Stored data

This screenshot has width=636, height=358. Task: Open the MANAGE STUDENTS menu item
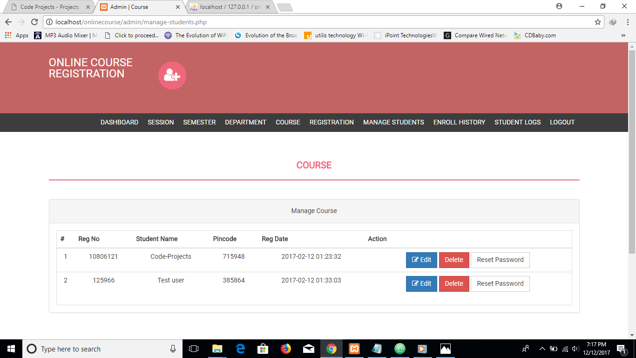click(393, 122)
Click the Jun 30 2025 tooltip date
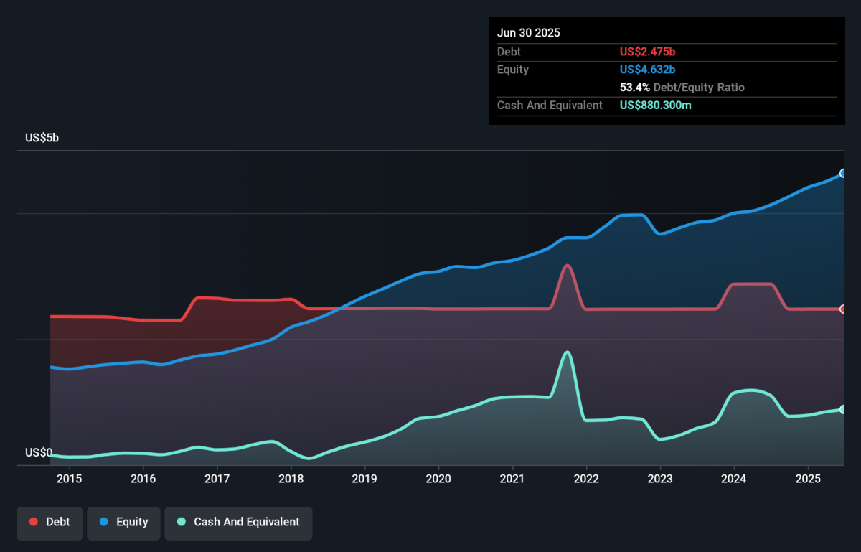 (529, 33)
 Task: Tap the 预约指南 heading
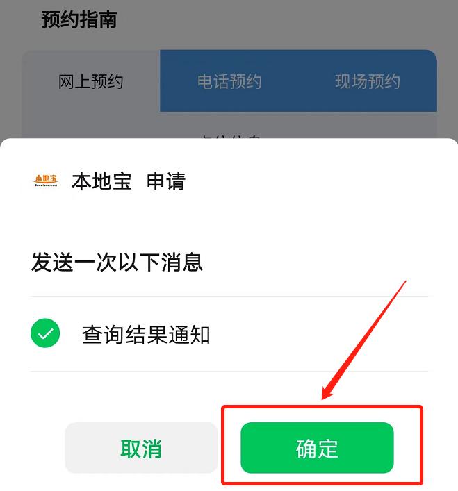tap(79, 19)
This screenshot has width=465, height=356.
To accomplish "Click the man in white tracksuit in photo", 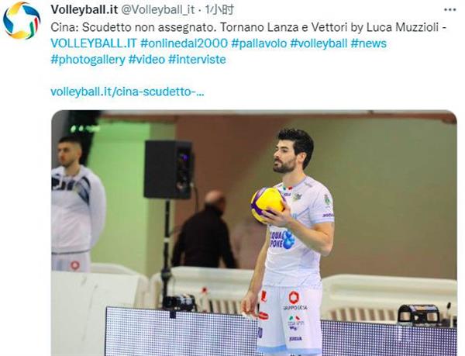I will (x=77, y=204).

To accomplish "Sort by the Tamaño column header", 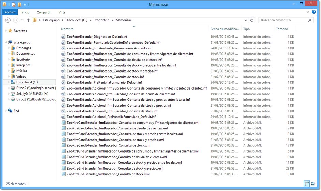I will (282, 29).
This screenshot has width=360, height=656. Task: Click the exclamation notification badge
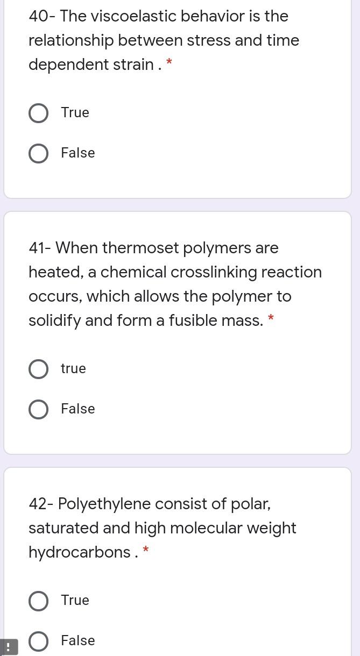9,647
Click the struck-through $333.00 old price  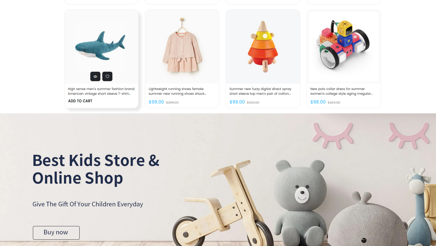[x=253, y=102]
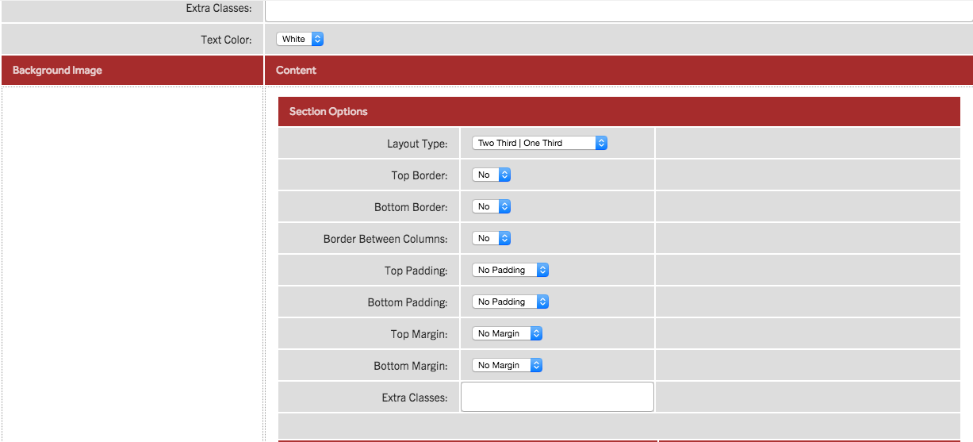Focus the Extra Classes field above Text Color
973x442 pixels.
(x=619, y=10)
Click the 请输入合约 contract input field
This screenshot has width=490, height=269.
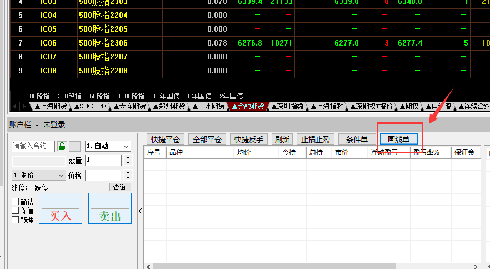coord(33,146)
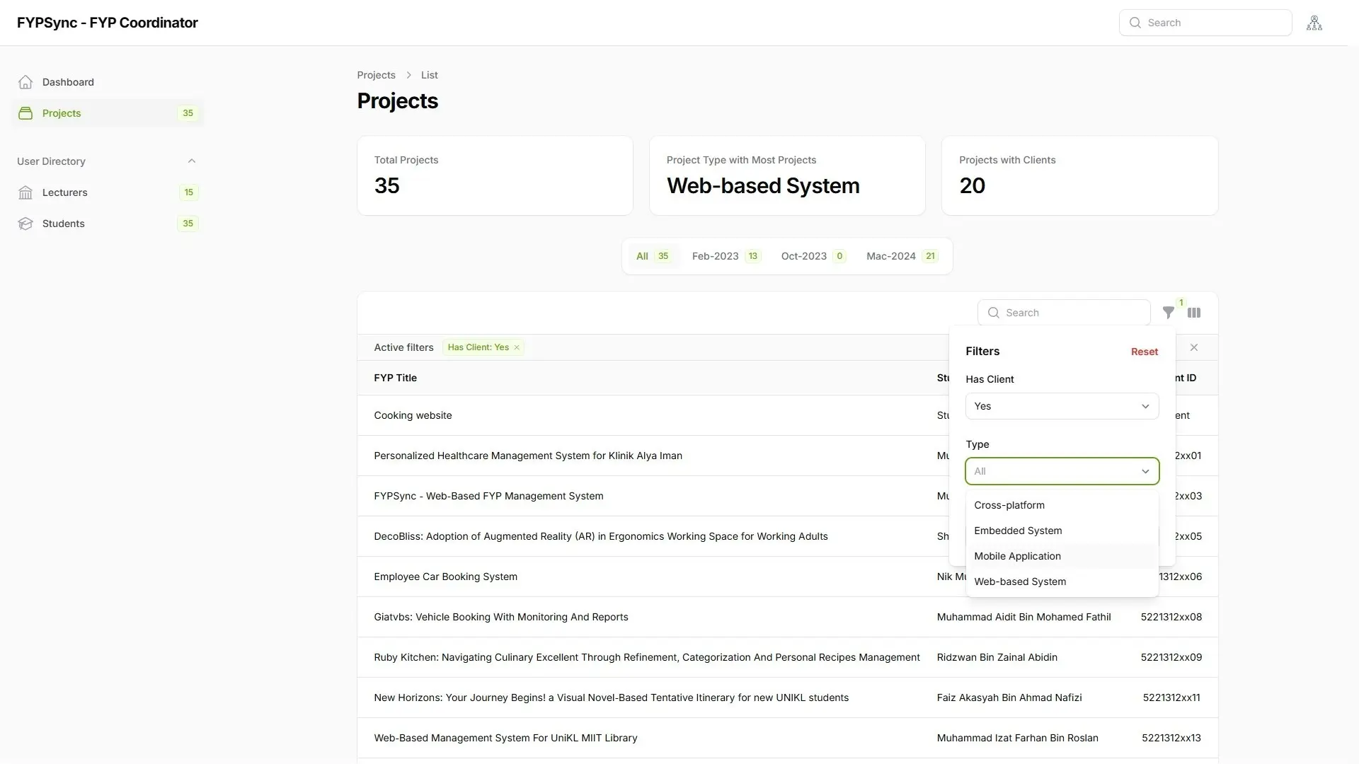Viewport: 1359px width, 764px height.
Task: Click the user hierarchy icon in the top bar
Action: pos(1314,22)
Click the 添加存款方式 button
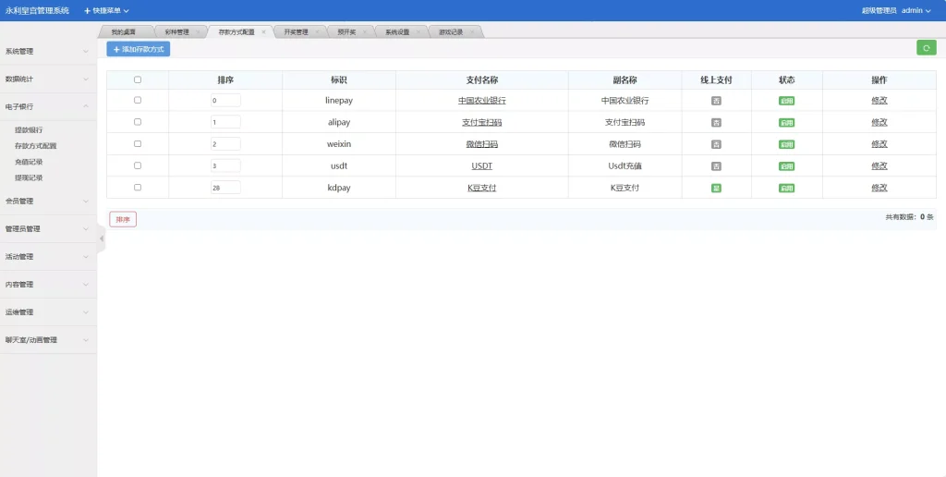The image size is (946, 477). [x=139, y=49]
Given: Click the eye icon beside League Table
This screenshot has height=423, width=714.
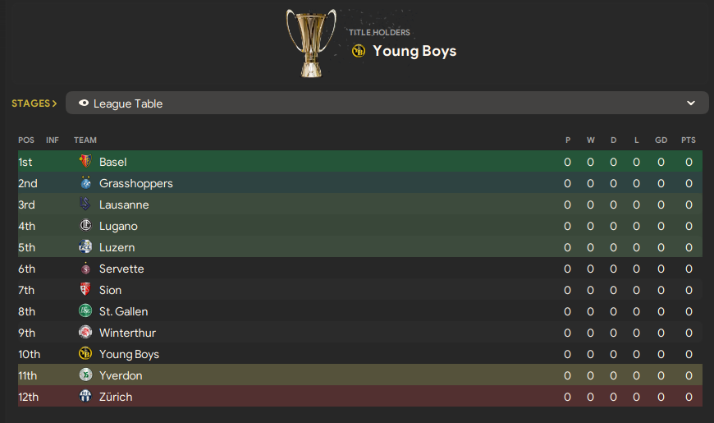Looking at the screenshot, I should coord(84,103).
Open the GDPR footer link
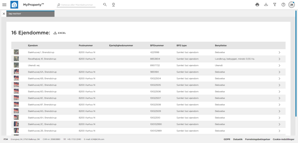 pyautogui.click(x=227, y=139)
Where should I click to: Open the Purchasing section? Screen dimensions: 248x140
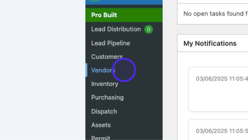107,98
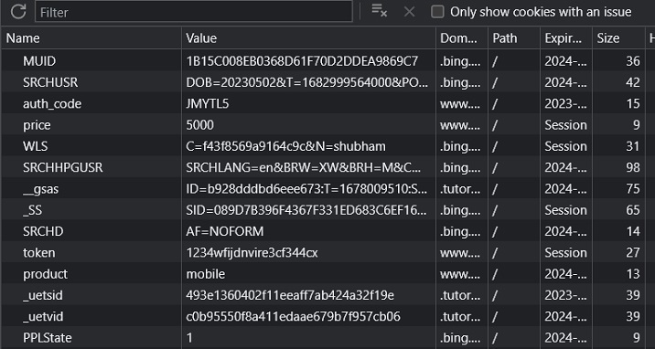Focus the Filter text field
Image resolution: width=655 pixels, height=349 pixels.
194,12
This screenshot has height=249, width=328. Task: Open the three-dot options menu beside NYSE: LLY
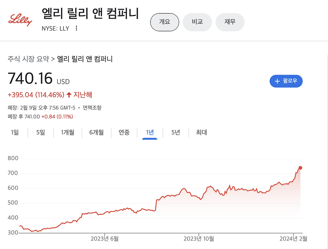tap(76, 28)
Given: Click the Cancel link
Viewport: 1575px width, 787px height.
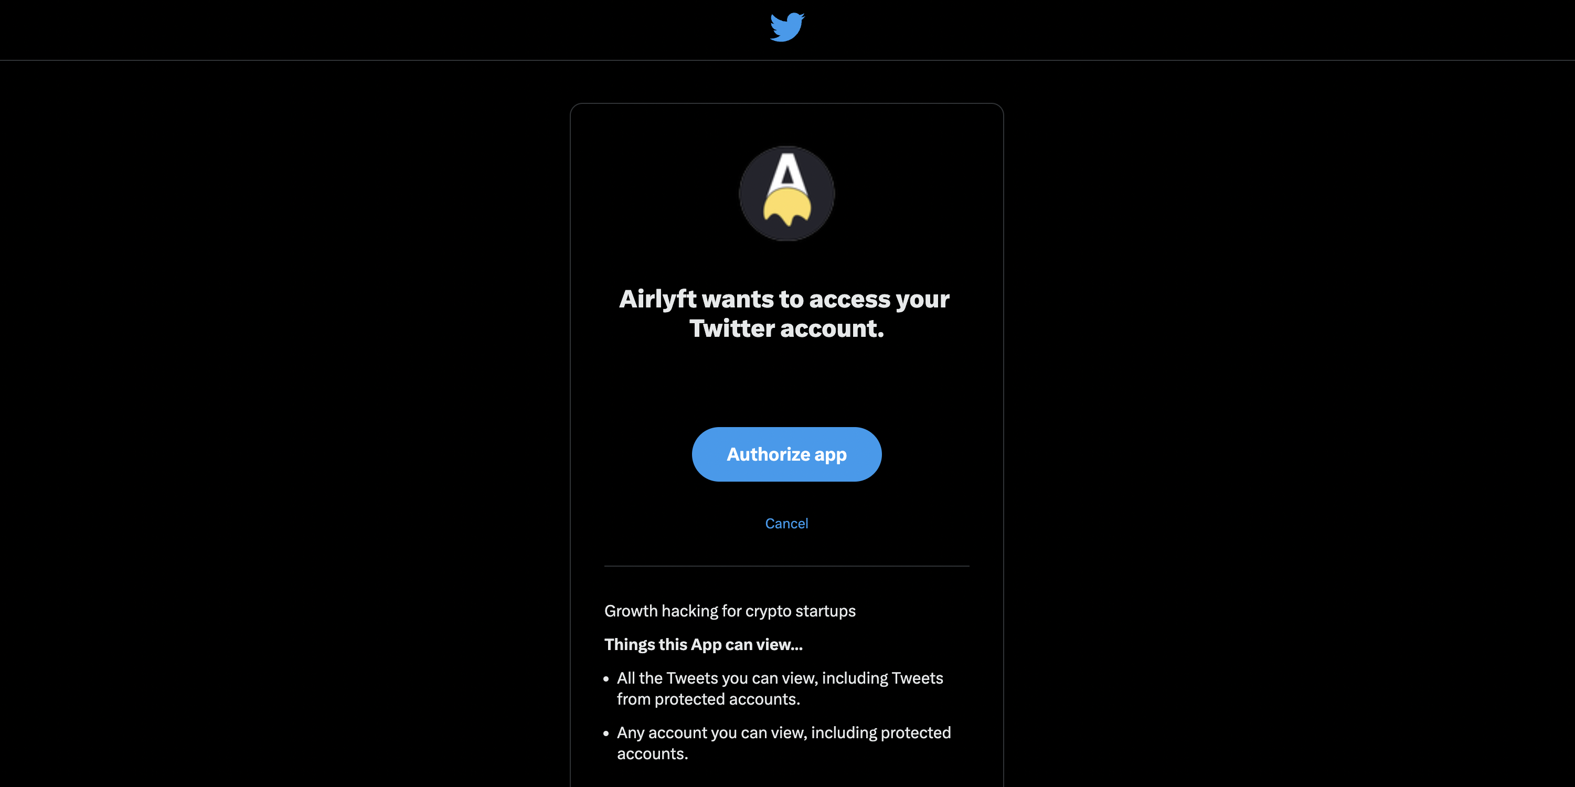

Task to complete:
Without the pictures, transcribe the lines from the one containing "This screenshot has height=249, width=328." through the end of the data, exactly and only those.

Your response:
This screenshot has height=249, width=328. Task: Open the three-dot options menu beside NYSE: LLY
tap(76, 28)
Given: Click the Cancel link
Viewport: 1575px width, 787px height.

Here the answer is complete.